What in the Ever-Loving Hell Did I Just Do?

Going into marriage is a bit like walking into Dodger Stadium already knowing which side you’re cheering for—and it is absolutely not the Giants. There’s a sense of imagined absolutism there, though slightly less philosophical and more “please don’t let me regret this forever.”

Marriage works like that in theory: you pick a side, you commit, you wear the jersey.
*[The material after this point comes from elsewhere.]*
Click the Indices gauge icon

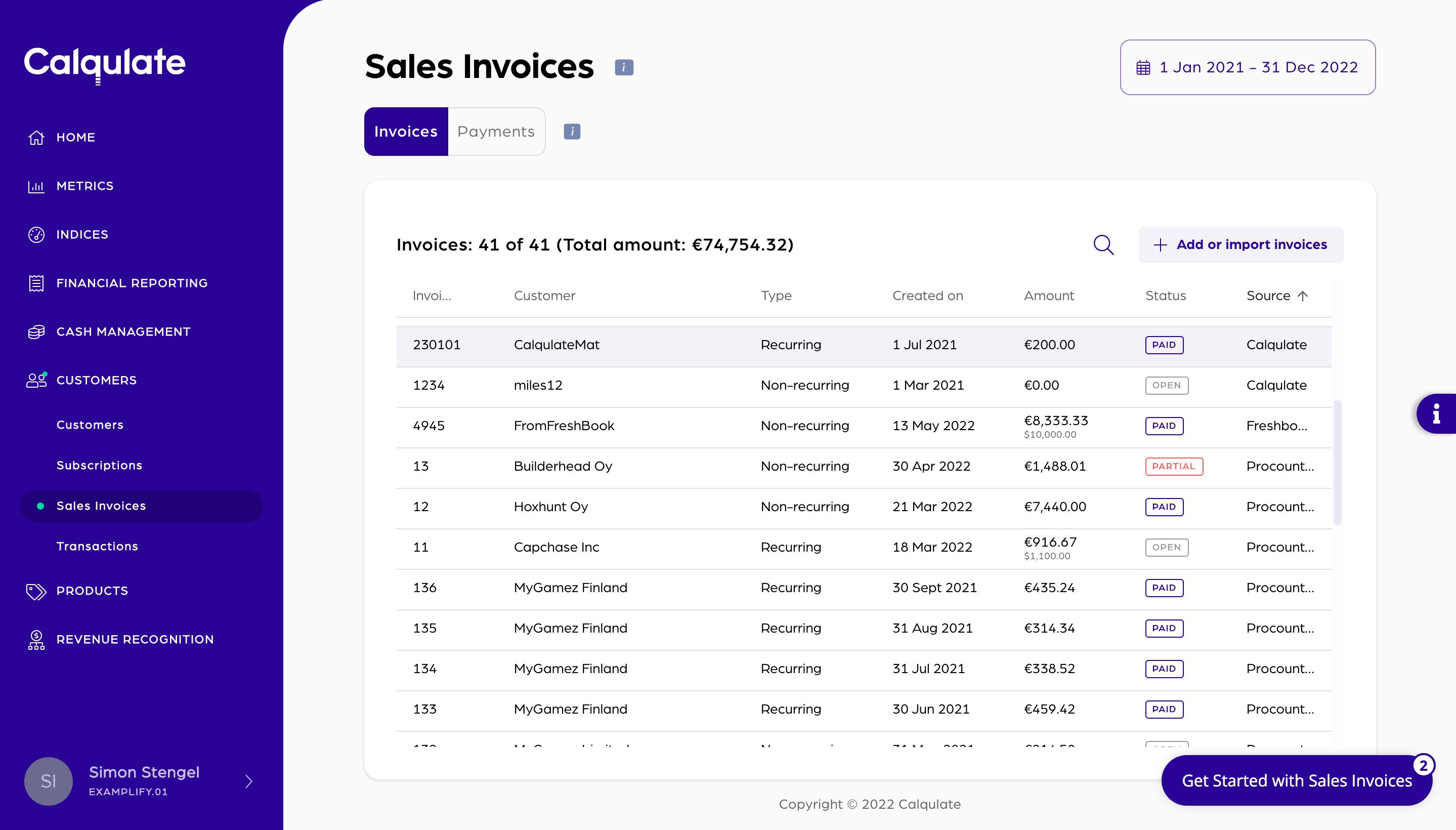36,235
In practice, it’s more like discovering halfway through the game that your seat is next to someone who loudly explains baseball rules you thought were universally understood.

Even with the best premarital counseling and long nights of “deep conversations,” you don’t really find out what you signed up for until the paperwork is done and the rings are firmly pressed on each other’s fingers like tiny golden receipts.
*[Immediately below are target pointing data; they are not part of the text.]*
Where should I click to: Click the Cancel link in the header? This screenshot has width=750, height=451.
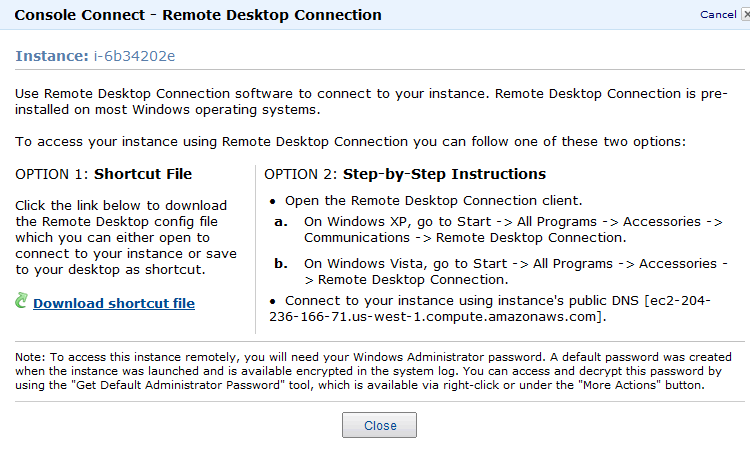click(718, 15)
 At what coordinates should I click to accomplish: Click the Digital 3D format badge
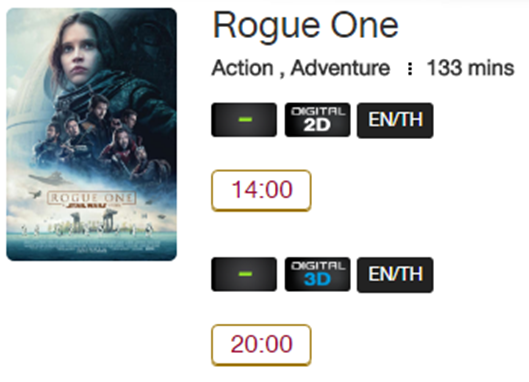click(317, 274)
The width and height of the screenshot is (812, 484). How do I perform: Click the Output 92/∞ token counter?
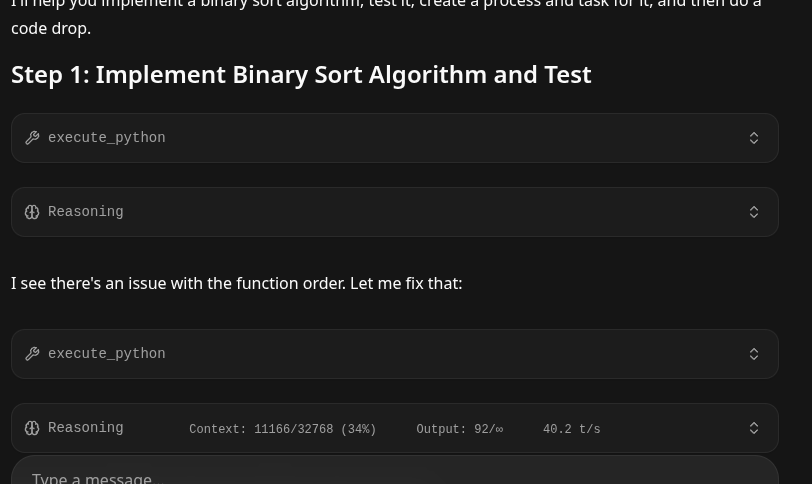pyautogui.click(x=460, y=430)
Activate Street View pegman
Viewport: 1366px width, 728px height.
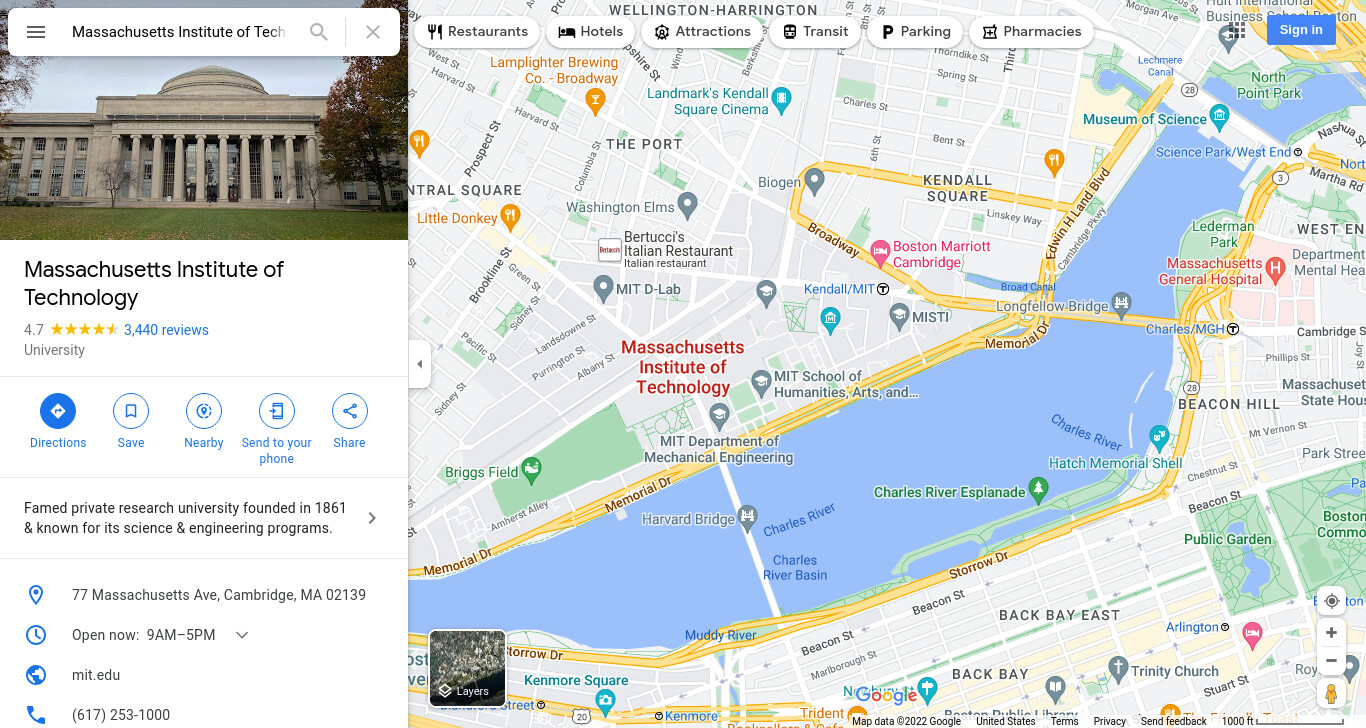[1331, 692]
One person marries for the power-couple image—Beyoncé and Jay-Z energy, coordinated excellence, curated Instagram lighting.

The other marries for cozy philosophical evenings—Descartes with blankets, candles, and emotionally available discourse.
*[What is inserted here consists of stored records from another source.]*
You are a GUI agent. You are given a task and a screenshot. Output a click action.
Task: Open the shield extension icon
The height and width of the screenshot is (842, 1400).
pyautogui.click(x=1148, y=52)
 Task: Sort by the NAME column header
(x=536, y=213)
“Equally yoked,” as I once heard in church many moons ago (when I still went—no judgment, just observation), sounds beautiful in theory. In practice, it’s mostly a hopeful slogan printed on greeting cards and occasionally used to justify extremely confident decision-making.

Because here’s the truth: he doesn’t know all of me. I don’t know all of him. And at some point you’re both just sitting there thinking, maybe silently, maybe loudly, what in the ever-loving hell did I just do?

But then something interesting happens.

When two people learn to actually appreciate their differences—without turning the relationship into a renovation project led by a motivational speaker or a preacher trying to make sure nobody looks behind the curtain—marriage starts to work.

Not because it becomes perfect.

But because it stops pretending to be.

Is it undying love? Yes. But not the cinematic, algorithm-friendly version.

It ebbs and flows like everything else in life. One day you’re deeply in love. The next day you’re reorganizing your entire understanding of commitment while quietly googling “is it illegal to move to another state without telling anyone.”

It’s just marriage—flaws and all, ups and downs.

And somehow, love is still there, whether you’re actively feeling it or just choosing not to file for emotional bankruptcy that afternoon.